But God, in his compassion for you, calls you instead to to repent and be restored to his love.
And the Apostle John gives us some direct teaching on what love is; both our love for God, and his love for us.
This is our love for God
2 John 5–6 (ESV)
5 I am not writing you a new commandment, but the one we have had from the beginning—that we love one another. 6 And this is love, that we walk according to his commandments; this is the commandment, just as you have heard from the beginning, so that you should walk in love.
1 John 5:2–3 (ESV)
2 By this we know that we love the children of God, when we love God and obey his commandments. 3 For this is the love of God, that we keep his commandments. And his commandments are not burdensome.
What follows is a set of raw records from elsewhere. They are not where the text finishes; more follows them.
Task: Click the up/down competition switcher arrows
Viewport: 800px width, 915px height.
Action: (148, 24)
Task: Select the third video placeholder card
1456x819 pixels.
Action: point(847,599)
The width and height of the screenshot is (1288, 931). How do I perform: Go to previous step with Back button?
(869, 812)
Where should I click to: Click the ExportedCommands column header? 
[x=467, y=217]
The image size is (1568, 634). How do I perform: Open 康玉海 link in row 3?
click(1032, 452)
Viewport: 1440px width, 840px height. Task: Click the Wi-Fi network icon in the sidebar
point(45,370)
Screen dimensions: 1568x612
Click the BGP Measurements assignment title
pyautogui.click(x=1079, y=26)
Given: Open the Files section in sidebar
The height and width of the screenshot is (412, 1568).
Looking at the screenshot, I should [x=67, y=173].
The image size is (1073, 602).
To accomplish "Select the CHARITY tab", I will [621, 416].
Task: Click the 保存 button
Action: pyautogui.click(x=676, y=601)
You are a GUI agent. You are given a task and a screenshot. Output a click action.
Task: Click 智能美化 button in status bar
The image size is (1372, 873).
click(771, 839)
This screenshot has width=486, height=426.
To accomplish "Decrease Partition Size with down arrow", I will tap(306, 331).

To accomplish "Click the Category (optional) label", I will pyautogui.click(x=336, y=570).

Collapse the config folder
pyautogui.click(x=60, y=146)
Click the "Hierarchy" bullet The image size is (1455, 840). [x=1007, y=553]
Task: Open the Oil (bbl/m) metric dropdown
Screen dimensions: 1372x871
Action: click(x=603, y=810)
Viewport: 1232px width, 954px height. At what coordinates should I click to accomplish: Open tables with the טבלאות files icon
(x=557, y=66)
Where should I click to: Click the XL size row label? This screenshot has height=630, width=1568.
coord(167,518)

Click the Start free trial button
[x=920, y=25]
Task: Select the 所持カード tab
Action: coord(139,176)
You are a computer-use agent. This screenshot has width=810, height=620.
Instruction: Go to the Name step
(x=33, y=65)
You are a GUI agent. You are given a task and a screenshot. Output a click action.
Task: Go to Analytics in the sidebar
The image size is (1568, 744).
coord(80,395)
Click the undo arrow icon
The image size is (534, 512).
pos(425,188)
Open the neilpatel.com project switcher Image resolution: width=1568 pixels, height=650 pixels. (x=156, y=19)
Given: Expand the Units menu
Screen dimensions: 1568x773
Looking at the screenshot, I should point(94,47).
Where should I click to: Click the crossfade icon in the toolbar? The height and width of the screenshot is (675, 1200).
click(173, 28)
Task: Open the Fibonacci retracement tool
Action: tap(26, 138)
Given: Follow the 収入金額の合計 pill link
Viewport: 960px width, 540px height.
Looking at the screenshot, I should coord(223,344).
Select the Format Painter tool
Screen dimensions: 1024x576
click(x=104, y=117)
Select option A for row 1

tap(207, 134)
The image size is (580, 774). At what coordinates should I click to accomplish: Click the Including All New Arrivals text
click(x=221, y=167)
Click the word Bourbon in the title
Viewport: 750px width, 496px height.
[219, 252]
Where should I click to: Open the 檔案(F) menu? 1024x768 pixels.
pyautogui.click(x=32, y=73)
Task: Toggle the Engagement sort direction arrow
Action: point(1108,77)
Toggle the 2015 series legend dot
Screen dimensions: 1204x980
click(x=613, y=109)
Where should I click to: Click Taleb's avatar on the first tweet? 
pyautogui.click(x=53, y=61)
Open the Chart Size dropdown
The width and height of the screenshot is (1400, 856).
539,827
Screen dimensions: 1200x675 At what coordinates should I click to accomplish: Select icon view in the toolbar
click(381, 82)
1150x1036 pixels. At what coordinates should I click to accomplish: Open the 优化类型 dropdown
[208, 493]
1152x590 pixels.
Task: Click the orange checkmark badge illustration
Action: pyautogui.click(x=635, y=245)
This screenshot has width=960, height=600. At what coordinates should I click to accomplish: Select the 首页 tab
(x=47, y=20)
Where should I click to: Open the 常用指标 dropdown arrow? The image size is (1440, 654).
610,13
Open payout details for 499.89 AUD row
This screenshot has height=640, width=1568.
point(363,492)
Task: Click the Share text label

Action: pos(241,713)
Our love for God is shown in our joyful obedience to his commandments. And where we do not follow those commandments, we show we do not love him.
And our love for God is rooted first in the Love of God for us. The Apostle writes in 1 John 4:9–10
1 John 4:9–10 (ESV)
9 In this the love of God was made manifest among us, that God sent his only Son into the world, so that we might live through him. 10 This is love, not that we have loved God but that he loved us and sent his Son to be the propitiation for our sins.
May we seek to continuously be in the love of God by fighting our sin together, by repenting of our sin continually, and by trusting in the power of Christ’s work on the cross to restore us to our Heavenly Father.
Let’s Pray.
PRayer of confession
Scriptural Assurance
Isaiah 12:2–3 ESV
“Behold, God is my salvation; I will trust, and will not be afraid; for the Lord God is my strength and my song, and he has become my salvation.” With joy you will draw water from the wells of salvation.